Perspectives on stable sustainability of harm reduction programs
Lacking detailed data on the budget expenditures, we can only presume that the Ministry of Health would find a way to provide the finances now granted by the Global Fund to Fight AIDS, Tuberculosis and Malaria. This would ensure the continuity of harm reduction programs, financed within the Program for protection of the population from HIV/AIDS. If this proves impossible, harm reduction programs would have to be maintained with another solution, perhaps a new inter-ministerial program financed by two or more ministries.
Regardless, the Government of the Republic of Macedonia is expected to comply with its obligation towards the Global Fund and continue the financing of HIV/AIDS prevention activities. What concerns us is how this would be conducted.
The Budgets’ monitoring showed that the Ministry of Health’s payments regarding its financial obligations to the implementers of the monitored programs are incomplete and with big delays. It is unclear how the implementers manage to supply the unpaid claims. The persons in charge briefly explained that parts are covered with the finances allocated for other health services, unrelated with the monitored programs. However, these finances are insufficient and generate debts towards the creditors while the quality of the services offered decreases.
Services offered within harm reduction programs cannot be charged for nor are they designed to be so, hence their existence is conditioned by the timely and complete payments.
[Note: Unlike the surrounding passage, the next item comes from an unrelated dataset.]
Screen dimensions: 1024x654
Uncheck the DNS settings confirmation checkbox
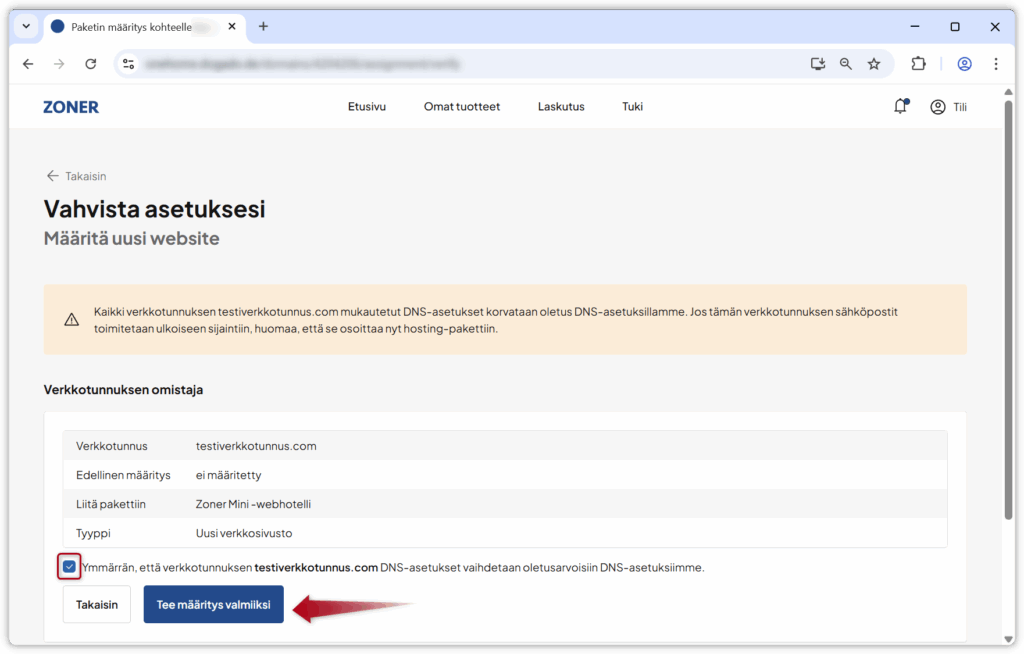[69, 567]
The success of the programs is based on the clients’ trust, earned with sincere dedication. It is this trust that makes harm reduction take on a role of mediators between people who use drugs and institutions. A decrease in quality would alienate clients from harm reduction programs and create a bigger gap between the community and the institutions, which would lead to less efficient prevention of HIV/AIDS, Hepatitis B and C and other blood borne and sexually transmitted infections.
Considering the institutional silence and lack of willingness to solve essential social and health issues we can only hope that the competent institutions would find a solution for stable sustainability of harm reduction programs. A possible solution would be to recognize the organizations that implement harm reduction programs as partners of the line ministries. This would provide democratization of the decision-making process and control over the efficiency of HIV/AIDS prevention. In addition, these organizations can contribute by helping the line ministries provide the additional finances from other sources for further development and extension of harm reduction programs.
The author is a program assistant at CEDR – Centre for Education, Documentation and Research at HOPS – Healthy Options Project Skopje. He has a Master’s degree in Ethnology and Anthropology and long research experience with different socially marginalized groups/communities, particularly people who use drugs.